Provavelmente o mais belo dos filmes de Hirokazu Koreeda, PAIS & FILHOS (2013) lida com uma situação mais realista do que a de outros filmes do diretor, como DEPOIS DA VIDA (1998) e O QUE EU MAIS DESEJO (2011), que utilizam registros fantásticos como forma de tornar mais poética a narrativa. Ainda assim, o ponto de partida não deixa de ser bastante inusitado: um casal que tem um garoto de seis anos de idade recebe a ligação do hospital em que o menino nasceu para saber que a criança foi trocada no dia do nascimento.

Diferente também de NINGUÉM PODE SABER (2004) e do já citado O QUE EU MAIS DESEJO, o novo filme de Koreeda, apesar de lidar com questões relacionadas à infância, tem como principal foco o sentimento dos pais em relação aos filhos. No caso, Ryota Nonomiya e sua esposa Midori Nonomiya sofrem com a possibilidade de ter que trocar o seu filho Keita por outro, ao mesmo tempo em que desejam ter o filho biológico consigo.

Quando fica sabendo que o filho que criou durante seis anos não é fruto do seu sangue, Ryota logo diz que agora tudo faz sentido: o garoto não apresenta o brilhantismo intelectual e a competitividade do pai. Emblemática a cena da apresentação de piano das crianças na escola, em que Keita toca muito mal e depois, ao ver uma colega sua tocando incrivelmente bem, o menino só faz um comentário: "ela é muito boa, não é?" O pai, irado, o repreende: "você não tem vergonha?".

Ao conhecerem a família que cuida de seu filho biológico, eles se surpreendem com a relativa pobreza em que vivem, comparado com o luxo que dispõem. Por outro lado, o outro pai é muito mais presente e brincalhão e há outras crianças para tornar o lar mais feliz. O que falta de luxo sobra de amor naquela família simples.

Porém, como acompanhamos o filme pelo ponto de vista da família Nonomiya, é mais fácil sentirmos a angústia deles. A ideia que Ryota tem é oferecer um bom dinheiro para a outra família para que possa ficar com a guarda das duas crianças. As coisas não são tão simples assim. E eles seguem a ideia do diretor do hospital, que sugere que as crianças aos poucos fiquem conhecendo a casa de seus pais biológicos para que a troca definitiva não seja traumática.
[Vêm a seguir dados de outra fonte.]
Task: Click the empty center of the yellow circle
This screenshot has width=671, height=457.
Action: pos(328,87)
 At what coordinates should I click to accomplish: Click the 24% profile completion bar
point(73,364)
O filme utiliza uma trilha sonora com piano muito sensível, acentuando o clima triste, que se torna ainda mais para os Nonomiyas, quando percebem que se mostram menos capazes de dar amor aos pequenos do que aquele casal mais pobre e desajeitado. Um dos momentos mais tocantes é quando Ryota diz ao filho adotivo Keita que ele deveria ficar agora com o outro pai, que o ama muito. O menino pergunta: "ele me ama mais do que o senhor?". "Sim, mais do que eu", ele responde. É talvez o momento em que mais se instala o nó na garganta do espectador.

Como bom herdeiro de Yasujiro Ozu, Koreeda lida sempre em seus filmes com questões familiares. Acaba passando a impressão, junto com Ozu, de que a família é um elemento mais importante para os japoneses do que para outros povos, outras culturas. A própria religião japonesa, que valoriza e oferece culto aos ancestrais, mostrada algumas vezes em PAIS & FILHOS, é um exemplo dessa valorização, especialmente se compararmos com as religiões ocidentais. Mesmo os católicos, que têm o hábito de rezar pelos mortos, com o tempo acabam os esquecendo. E isso parece ser algo normal.
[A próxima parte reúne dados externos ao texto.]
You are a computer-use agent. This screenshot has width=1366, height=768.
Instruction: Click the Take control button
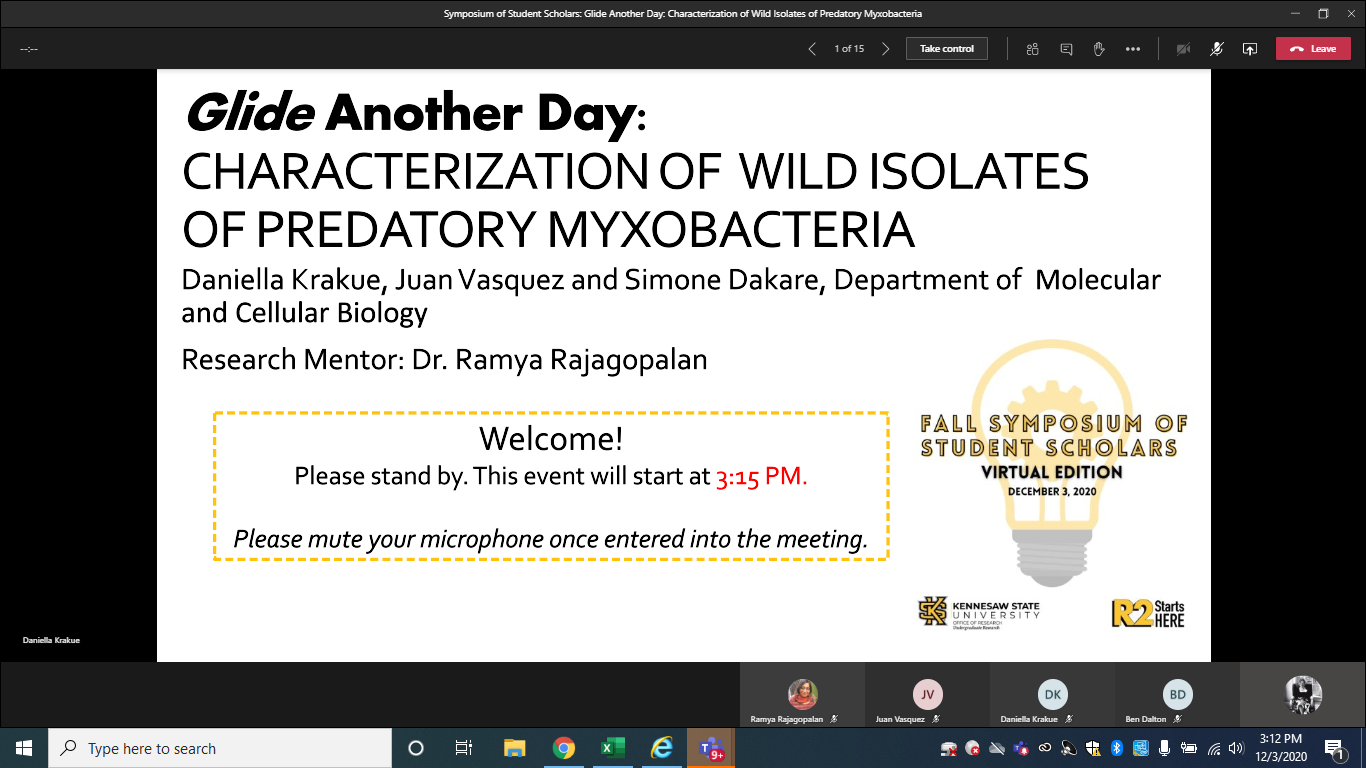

PAIS & FILHOS, ao ser exibido em Cannes em maio de 2013, era o filme mais cotado para a Palma de Ouro. Até pelo fato de o presidente do júri ser Steven Spielberg, cujos temas familiares lhe são muito caros. Tanto que Spielberg chegou a comprar os direitos de refilmagem para uma versão hollywoodiana. No entanto, quem acabou ganhando a Palma foi o drama erótico AZUL É A COR MAIS QUENTE. PAIS & FILHOS ficou com o Prêmio Especial do Júri, uma espécie de segundo lugar, uma menção honrosa. Não deixa de ser um prêmio bastante válido para uma obra tão bonita.
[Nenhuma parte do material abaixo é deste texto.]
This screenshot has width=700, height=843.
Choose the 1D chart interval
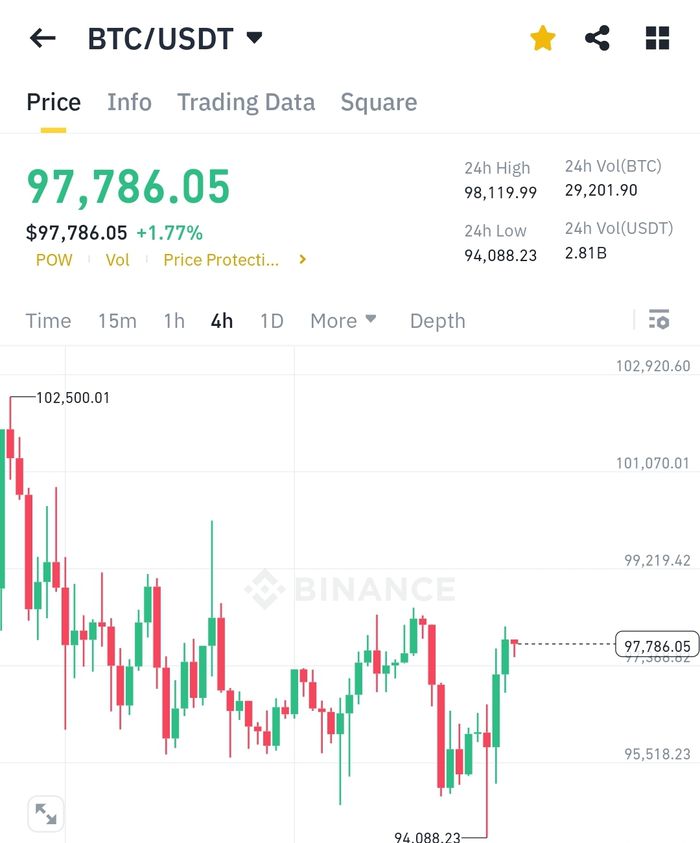[x=271, y=321]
Ao falar sobre o dilaceramento de duas famílias, Koreeda também nos brinda com um filme sobre a valorização dos sentimentos familiares, especialmente quando a narrativa se encaminha para o final, o que só mostra o quanto Koreeda é devedor de Ozu. Curiosamente, Koreeda é filho de pai ausente e viveu a experiência de ser pai muito recentemente. PAIS & FILHOS também é um filme que tem um alcance comercial bem maior do que qualquer outro trabalho do diretor. A própria sinopse já é atraente o suficiente para chamar a atenção até mesmo de espectadores pouco atentos ao circuito alternativo.